Tsagarakis S, Grossman A, Plowman P N, Jones A E, Touzel R, Rees L H, Wass J A, Besser G M
Department of Endocrinology, St Bartholomew's Hospital, London, UK.
Clin Endocrinol (Oxf). 1991 May;34(5):399-406. doi: 10.1111/j.1365-2265.1991.tb00312.x.
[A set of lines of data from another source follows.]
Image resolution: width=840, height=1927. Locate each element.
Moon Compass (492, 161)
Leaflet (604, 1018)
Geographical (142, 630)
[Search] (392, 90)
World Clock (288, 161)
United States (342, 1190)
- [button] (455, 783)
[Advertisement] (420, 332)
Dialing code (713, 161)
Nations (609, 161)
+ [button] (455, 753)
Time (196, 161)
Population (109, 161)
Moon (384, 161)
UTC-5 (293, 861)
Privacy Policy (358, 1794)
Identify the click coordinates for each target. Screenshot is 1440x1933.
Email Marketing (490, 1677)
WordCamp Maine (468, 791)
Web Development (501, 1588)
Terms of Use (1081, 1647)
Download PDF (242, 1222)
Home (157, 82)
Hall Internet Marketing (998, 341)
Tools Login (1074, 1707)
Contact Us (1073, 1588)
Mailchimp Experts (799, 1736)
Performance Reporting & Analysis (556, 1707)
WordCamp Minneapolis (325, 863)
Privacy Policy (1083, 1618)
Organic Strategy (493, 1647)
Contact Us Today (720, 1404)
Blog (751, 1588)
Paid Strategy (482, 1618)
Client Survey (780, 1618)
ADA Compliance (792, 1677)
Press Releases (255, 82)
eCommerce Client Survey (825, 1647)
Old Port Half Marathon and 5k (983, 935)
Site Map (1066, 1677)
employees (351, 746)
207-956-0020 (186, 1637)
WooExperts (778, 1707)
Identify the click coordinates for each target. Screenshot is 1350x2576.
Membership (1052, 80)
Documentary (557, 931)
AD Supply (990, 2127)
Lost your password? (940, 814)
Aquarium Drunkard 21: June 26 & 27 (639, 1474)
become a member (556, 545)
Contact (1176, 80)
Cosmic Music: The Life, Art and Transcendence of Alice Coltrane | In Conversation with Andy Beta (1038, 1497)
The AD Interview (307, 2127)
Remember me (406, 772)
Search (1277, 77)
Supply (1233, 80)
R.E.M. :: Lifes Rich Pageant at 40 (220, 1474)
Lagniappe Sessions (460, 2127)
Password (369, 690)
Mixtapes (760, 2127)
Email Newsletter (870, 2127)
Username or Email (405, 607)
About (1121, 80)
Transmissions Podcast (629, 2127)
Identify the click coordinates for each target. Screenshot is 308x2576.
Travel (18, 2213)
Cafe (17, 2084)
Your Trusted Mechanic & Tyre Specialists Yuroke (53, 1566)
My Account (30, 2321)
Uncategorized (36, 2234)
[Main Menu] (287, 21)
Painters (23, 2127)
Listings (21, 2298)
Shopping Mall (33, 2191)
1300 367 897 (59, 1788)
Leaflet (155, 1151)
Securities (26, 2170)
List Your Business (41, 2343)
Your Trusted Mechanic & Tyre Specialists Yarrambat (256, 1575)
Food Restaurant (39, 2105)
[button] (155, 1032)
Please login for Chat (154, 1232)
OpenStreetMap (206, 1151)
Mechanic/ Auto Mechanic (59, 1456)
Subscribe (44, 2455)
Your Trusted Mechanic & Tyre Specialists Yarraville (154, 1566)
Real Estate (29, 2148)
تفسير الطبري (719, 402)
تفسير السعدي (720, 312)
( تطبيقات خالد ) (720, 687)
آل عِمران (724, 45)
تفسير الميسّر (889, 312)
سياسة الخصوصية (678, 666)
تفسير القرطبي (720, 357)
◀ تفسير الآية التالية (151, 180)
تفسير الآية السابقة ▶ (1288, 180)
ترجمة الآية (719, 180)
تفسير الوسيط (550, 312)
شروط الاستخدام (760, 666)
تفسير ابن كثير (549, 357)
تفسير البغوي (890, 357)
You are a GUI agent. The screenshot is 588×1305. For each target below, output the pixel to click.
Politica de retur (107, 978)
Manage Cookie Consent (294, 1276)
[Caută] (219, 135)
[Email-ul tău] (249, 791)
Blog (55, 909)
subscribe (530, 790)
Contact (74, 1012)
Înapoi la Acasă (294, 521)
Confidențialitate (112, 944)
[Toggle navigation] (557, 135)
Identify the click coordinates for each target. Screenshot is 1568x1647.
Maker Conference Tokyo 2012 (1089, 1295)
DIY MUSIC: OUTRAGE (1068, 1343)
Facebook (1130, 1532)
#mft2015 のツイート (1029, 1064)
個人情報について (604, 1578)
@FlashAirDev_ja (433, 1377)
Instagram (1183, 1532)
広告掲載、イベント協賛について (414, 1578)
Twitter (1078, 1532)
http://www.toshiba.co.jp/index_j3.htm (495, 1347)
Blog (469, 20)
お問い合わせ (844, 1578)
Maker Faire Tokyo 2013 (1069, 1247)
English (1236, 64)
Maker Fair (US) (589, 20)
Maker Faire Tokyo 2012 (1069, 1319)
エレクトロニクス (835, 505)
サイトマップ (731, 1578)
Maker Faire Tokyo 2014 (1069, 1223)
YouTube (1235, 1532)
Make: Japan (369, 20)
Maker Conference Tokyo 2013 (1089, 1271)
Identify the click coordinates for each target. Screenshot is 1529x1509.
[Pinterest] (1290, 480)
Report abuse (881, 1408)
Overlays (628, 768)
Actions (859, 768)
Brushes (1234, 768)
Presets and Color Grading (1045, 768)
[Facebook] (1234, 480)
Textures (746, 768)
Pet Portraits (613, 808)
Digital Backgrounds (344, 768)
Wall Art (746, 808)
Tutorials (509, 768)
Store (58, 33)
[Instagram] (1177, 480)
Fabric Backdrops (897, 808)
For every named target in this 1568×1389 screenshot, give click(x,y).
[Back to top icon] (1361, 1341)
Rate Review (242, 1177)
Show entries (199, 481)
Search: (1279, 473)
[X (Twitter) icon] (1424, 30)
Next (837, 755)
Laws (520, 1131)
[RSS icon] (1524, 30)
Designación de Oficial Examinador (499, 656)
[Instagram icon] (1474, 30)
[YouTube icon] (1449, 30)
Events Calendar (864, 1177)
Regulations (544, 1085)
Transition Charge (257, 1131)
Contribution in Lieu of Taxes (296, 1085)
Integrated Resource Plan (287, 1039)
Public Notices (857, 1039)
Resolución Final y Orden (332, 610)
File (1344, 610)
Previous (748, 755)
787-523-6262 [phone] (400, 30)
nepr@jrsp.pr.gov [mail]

OBJECTIVE To determine the long-term effects of external beam megavoltage radiotherapy (RT: 4500 cGy via three portals at 180 cGy or less total daily dose) on endocrine function in prolactinomas. DESIGN Longitudinal study following radiotherapy with periodic re-assessment at regular intervals, at least 2 months off dopamine agonist therapy. PATIENTS Thirty-six female patients, age range 19-50 years, with either macroprolactinomas (12 patients) or microprolactinomas (24 patients), but without significant suprasellar extensions. MEASUREMENTS Clinical appraisal, and anterior and posterior pituitary assessment: basal levels at yearly intervals or less, with dynamic screening with TRH, LHRH and hypoglycaemic stimulation every 2-3 years. RESULTS Before RT, serum prolactin (PRL) levels ranged from 1150 to 34,000 mU/l; after RT (mean 8.5 years, range 3-14), serum PRL fell to normal (i.e. less than 360 mU/l) in 18 of the 36 patients (50%), and to just above the normal range (378-780 mU/l) in a further 10 (28%). Two patients had PRL levels at their last follow-up higher than those at presentation, with one patient showing evidence of tumour recurrence on CT scan. A total of eight of the 36 patients (23%) developed post-RT gonadal deficiency by the end of follow-up at 8 +/- 3.1 years (+/- SD, range 3-11), but six were aged over 40 years at that time. GH deficiency was frequent, occurring in 94% of patients, usually from 2 to 3 years post-RT, while TSH deficiency and reduced ACTH reserve was uncommon (each 14%), and occurred later. In the subgroup of 12 patients with macroprolactinomas, results were broadly comparable. CONCLUSIONS Megavoltage RT produces a progressive fall in serum prolactin in the great majority of patients with prolactinomas, with a relatively low incidence of TSH or ACTH deficiency. As it is now clear that dopamine agonist therapy alone provides sufficient management for microprolactinomas, RT may be used for the long-term control of macroprolactinomas, together with interim dopamine agonist therapy. It allows pregnancy to be safely undertaken but, in view of the delayed onset of gonadal deficiency, its administration should be timed with respect to the desired onset of conception in women.
目的 确定外照射兆伏级放疗(放疗:通过三个射野给予4500厘戈瑞,每日总剂量180厘戈瑞或更低)对催乳素瘤内分泌功能的长期影响。 设计 放疗后的纵向研究,定期进行重新评估,多巴胺激动剂治疗至少中断2个月。 患者 36例女性患者,年龄19 - 50岁,患有大催乳素瘤(12例)或微催乳素瘤(24例),但无明显鞍上扩展。 测量 临床评估以及垂体前叶和后叶评估:每年或更短时间间隔测量基础水平,每2 - 3年进行促甲状腺激素释放激素(TRH)、促黄体生成素释放激素(LHRH)和低血糖刺激的动态筛查。 结果 放疗前,血清催乳素(PRL)水平为1150至34000 mU/l;放疗后(平均8.5年,范围3 - 14年),36例患者中有18例(50%)血清PRL降至正常(即低于360 mU/l),另有10例(28%)降至略高于正常范围(378 - 780 mU/l)。2例患者在最后一次随访时PRL水平高于初诊时,1例患者CT扫描显示有肿瘤复发迹象。36例患者中有8例(23%)在8±3.1年(±标准差,范围3 - 11年)的随访结束时出现放疗后性腺功能减退,但其中6例当时年龄超过40岁。生长激素(GH)缺乏很常见,94%的患者出现,通常在放疗后2至3年,而促甲状腺激素(TSH)缺乏和促肾上腺皮质激素(ACTH)储备减少不常见(各14%),且出现较晚。在12例大催乳素瘤患者亚组中,结果大致相似。 结论 兆伏级放疗使大多数催乳素瘤患者血清催乳素逐渐下降,TSH或ACTH缺乏发生率相对较低。由于现在很清楚单独使用多巴胺激动剂治疗对微催乳素瘤就足够了,放疗可用于大催乳素瘤的长期控制,同时联合临时多巴胺激动剂治疗。它允许安全怀孕,但鉴于性腺功能减退发病延迟,其应用应根据女性期望的受孕时间来安排。